Not much is publicly known about Steven Erik Cain. His own company website doesn’t mention him. (And that’s been the case for many years, according to early versions of pacificpulp.com on archive.org.) A glowing two-page profile of Champion-Cain in San Diego Woman magazine didn’t even mention Cain.

He graduated in 1985 with a bachelor’s degree from the College of Communication Arts and Sciences at Michigan State University. In San Diego, Cain made at least one donation in 2006 to then Democratic Assemblyman Juan Vargas (for $250).

(By contrast, Champion-Cain has given thousands of dollars over time to Democrats, including Barack Obama in 2007 and Congress members Susan Davis and Scott Peters, but also Republicans such as San Diego City Council candidate Carl DeMaio and governor hopeful John Cox of Rancho Santa Fe.)

Champion-Cain doesn’t mention being married in a nearly 800-word bio on her old company website — American National Investments.

So it’s no wonder that that celebrity-profiling sites are unclear on her marital status.

“Gina Champion-Cain husband information is not available,” says one site. “Therefore we have no idea if she is married or not.”

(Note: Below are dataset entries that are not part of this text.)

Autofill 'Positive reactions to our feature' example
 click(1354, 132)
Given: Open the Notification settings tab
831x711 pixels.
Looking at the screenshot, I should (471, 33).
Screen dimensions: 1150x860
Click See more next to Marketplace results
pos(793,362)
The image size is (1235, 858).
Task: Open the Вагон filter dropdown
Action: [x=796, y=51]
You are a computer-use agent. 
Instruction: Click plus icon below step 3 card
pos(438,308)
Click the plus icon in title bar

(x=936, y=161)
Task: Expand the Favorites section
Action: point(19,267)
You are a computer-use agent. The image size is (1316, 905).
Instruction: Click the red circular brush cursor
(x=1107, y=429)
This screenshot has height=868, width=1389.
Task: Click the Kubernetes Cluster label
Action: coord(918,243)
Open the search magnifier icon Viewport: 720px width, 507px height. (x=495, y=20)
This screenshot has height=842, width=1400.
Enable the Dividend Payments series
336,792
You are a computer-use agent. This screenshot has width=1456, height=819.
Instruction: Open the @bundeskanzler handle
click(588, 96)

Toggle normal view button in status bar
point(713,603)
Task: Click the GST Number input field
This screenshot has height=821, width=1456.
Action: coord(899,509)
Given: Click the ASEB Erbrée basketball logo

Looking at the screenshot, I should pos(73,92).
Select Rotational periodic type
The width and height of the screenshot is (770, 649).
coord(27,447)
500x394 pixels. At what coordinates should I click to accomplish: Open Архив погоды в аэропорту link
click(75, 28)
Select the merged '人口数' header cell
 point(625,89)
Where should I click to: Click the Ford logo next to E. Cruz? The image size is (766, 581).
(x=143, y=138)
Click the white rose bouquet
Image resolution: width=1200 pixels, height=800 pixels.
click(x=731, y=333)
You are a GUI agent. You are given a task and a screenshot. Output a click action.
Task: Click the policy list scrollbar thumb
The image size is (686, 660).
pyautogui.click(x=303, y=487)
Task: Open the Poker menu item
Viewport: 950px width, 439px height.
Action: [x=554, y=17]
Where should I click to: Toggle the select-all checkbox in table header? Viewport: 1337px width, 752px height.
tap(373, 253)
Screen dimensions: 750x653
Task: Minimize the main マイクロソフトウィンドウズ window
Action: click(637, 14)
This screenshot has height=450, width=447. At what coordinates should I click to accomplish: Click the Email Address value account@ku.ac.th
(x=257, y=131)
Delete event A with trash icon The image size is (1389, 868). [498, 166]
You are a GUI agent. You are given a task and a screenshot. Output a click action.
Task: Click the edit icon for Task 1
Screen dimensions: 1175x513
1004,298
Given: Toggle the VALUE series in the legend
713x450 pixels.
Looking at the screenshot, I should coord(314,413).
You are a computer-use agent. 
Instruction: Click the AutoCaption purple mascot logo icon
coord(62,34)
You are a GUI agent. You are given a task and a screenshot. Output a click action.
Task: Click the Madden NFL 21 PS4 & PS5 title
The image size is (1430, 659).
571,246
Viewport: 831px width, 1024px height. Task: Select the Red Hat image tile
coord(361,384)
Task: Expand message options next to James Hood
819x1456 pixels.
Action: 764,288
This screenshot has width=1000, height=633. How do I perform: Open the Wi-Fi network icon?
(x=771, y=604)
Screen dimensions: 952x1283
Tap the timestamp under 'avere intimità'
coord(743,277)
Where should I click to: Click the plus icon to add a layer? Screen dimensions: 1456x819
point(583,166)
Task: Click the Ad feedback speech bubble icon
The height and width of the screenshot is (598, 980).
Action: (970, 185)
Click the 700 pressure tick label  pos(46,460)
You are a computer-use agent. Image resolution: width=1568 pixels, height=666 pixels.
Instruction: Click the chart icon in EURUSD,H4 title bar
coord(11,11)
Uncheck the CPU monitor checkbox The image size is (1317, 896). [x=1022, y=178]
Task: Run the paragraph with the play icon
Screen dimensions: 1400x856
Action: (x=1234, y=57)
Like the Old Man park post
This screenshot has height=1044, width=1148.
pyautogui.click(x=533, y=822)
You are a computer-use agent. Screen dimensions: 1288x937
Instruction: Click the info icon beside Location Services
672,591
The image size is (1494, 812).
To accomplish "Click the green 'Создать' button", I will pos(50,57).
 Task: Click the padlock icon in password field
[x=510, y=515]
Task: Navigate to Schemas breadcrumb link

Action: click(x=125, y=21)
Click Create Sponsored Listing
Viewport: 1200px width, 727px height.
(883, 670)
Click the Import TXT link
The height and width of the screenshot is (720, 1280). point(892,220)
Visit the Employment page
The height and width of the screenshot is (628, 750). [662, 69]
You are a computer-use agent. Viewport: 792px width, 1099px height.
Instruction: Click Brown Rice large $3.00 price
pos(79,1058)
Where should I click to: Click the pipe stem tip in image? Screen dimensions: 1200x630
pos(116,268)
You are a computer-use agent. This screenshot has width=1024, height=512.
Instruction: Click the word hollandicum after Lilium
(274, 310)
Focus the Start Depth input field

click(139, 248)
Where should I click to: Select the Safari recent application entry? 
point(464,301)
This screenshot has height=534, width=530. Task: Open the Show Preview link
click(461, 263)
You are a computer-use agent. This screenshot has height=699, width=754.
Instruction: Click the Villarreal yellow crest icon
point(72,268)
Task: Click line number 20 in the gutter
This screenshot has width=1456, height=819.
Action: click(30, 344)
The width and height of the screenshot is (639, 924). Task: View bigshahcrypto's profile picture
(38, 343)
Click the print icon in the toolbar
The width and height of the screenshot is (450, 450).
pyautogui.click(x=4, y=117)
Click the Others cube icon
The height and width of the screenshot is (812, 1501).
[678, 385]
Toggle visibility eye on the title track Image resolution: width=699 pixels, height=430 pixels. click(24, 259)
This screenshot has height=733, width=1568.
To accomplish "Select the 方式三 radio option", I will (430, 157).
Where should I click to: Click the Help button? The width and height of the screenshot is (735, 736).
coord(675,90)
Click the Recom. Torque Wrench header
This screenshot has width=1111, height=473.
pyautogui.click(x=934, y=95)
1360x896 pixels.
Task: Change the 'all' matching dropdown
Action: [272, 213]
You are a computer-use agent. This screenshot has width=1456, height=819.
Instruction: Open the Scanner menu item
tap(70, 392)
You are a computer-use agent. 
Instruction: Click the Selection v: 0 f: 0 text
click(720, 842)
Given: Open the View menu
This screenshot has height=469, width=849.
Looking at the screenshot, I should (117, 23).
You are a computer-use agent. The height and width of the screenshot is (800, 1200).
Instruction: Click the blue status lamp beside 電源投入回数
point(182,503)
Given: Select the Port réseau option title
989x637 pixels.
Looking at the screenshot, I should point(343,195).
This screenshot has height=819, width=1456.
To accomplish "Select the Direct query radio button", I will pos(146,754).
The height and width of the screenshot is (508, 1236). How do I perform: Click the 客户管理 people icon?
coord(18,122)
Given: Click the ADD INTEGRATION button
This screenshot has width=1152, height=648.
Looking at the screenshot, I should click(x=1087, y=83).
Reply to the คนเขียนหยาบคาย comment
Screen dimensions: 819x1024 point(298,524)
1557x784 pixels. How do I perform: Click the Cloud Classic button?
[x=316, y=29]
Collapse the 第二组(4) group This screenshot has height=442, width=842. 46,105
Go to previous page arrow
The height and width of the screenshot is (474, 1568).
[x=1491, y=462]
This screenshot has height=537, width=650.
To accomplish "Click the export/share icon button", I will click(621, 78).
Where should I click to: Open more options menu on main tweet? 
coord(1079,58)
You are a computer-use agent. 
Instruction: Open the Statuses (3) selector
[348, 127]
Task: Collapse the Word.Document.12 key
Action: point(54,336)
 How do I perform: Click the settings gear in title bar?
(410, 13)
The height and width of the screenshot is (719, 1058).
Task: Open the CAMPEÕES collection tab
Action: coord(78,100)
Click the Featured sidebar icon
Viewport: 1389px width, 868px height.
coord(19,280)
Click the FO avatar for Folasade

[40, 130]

Said another: “Reportedly Gina Champion-Cain is married and used to reside in north Mission Hills with her husband before her arrest. Champion’s spouse has decided to stay out of the limelight.”

In her presentence statement, Champion-Cain apologizes profusely.

Presentence report on Gina Champion-Cain (PDF)

“I now know that it was all an illusion, a make believe world,” she told Judge Burns. “But I kept thinking that once I finally sufficiently monetized one of my business ideas through an IPO, I would have enough money to pay everyone back with profit, and I would stop the fraud once and for all, leaving everyone happy and no one harmed by what I had done.”

She later added: “I do take comfort in caring for my dogs, being there to cook daily for my husband, connecting with people who have reached out to me in order to care for me — while I await the next phase of my journey.”

Investor groups are collecting tens of millions of settlement dollars from Chicago Title — whose escrow workers were part of the Ponzi scheme. But Champion-Cain is far from being out of the financial woods.

She’ll appear remotely Aug. 29 at a restitution hearing.

“The United States respectfully requests that the court issue an order of restitution in favor of the scheme’s Net Losers, consistent with the Receiver’s [money-in-money-out] analysis,” concluded San Diego U.S. Attorney Randy Grossman in a filing Monday.

“The United States will seek to submit a proposed order of restitution after the consecutive August 29 hearings in the SEC case and this case.”